Monday, March 12, 2018

The Curious Stain at the Bottom of the Stairs

There is a mansion on Highway 14 about two miles west of Marion, Alabama known as Carlisle Hall. The house is rather unusual; a combination of Romanesque arches with a Japanese temple-type hanging copper roof and a Moorish balcony rail, all combined in a Gothic design.

Edwin Carlisle, a prosperous cotton merchant, had the plans drawn up in 1857 and the mansion was built between 1858 and 1859 on his 440 acre plantation. He and his family moved into the house in 1860. After he died in 1873, the house was sold several times to new owners, all of whom only stayed a short time. In the early 1900’s the last owners simply abandoned it and left the area.

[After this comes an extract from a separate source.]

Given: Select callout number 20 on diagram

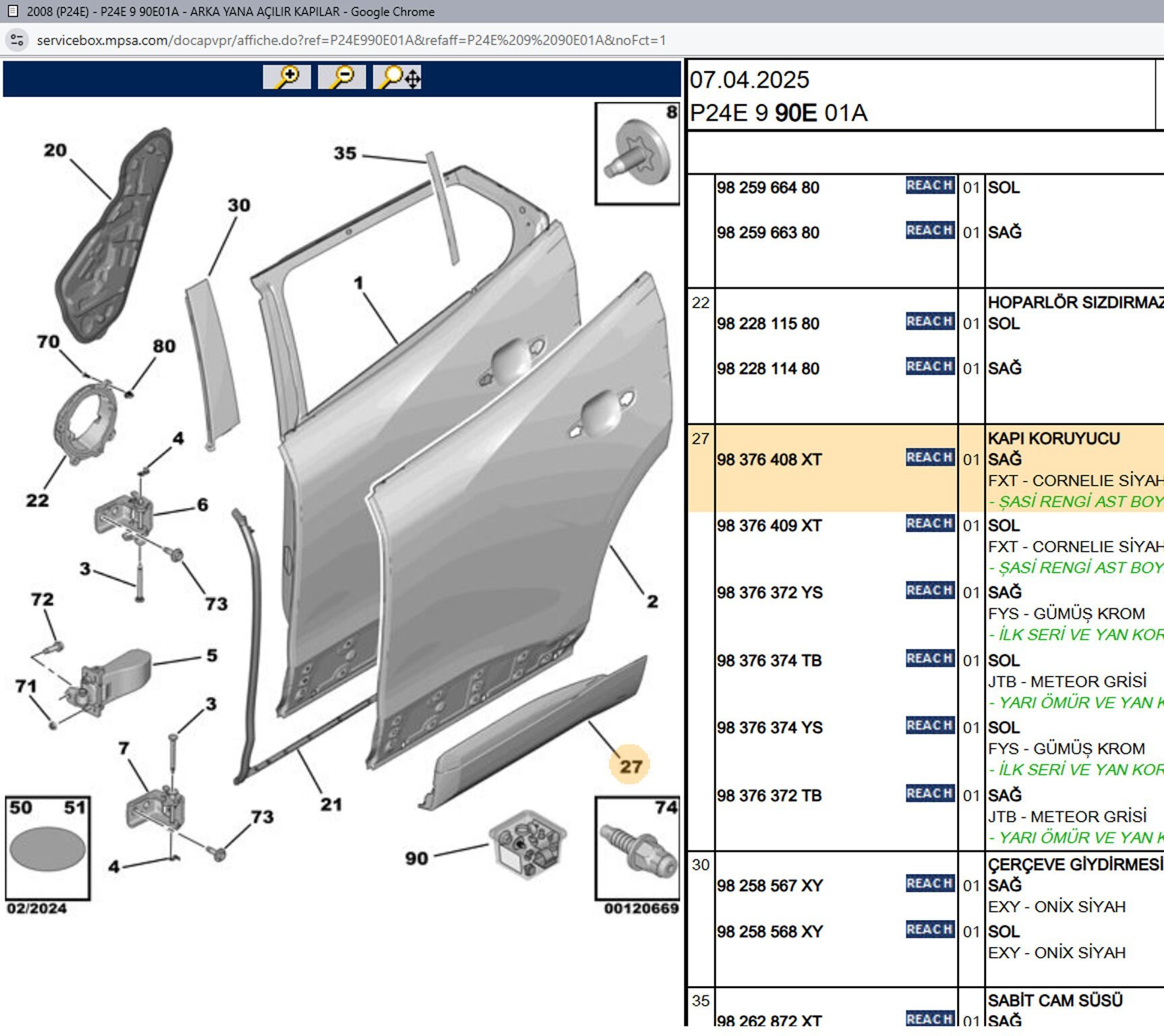Looking at the screenshot, I should 55,150.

Soon afterward, local residents began talking about a blue lantern light that could be seen through the windows of the bedroom originally occupied by Edwin Carlisle. There were also rumors of ghostly footsteps being heard coming down the stairs and what sounded like the swish of petticoats. People thought it must have been Carlisle’s daughter who, toward the end of the Civil War, had fallen in love with a Yankee colonel, one of the Northern occupation troops stationed in the area after the Confederate troops had been driven out. Any time he came calling, the young Miss Carlisle would rush down the stairs to greet him in the parlor. Evidently, she continued to do so long after the war and the lives of the lovers were over.

In the late 1930’s, the home was purchased by a retired naval officer named A. S. Hill. He began to repair the structure, but he never got to spend even one night there as before the work was completed, America entered World War II and Mr. Hill came out of retirement and went off to fight. Sadly, his ship was sunk by an enemy submarine and he didn’t return.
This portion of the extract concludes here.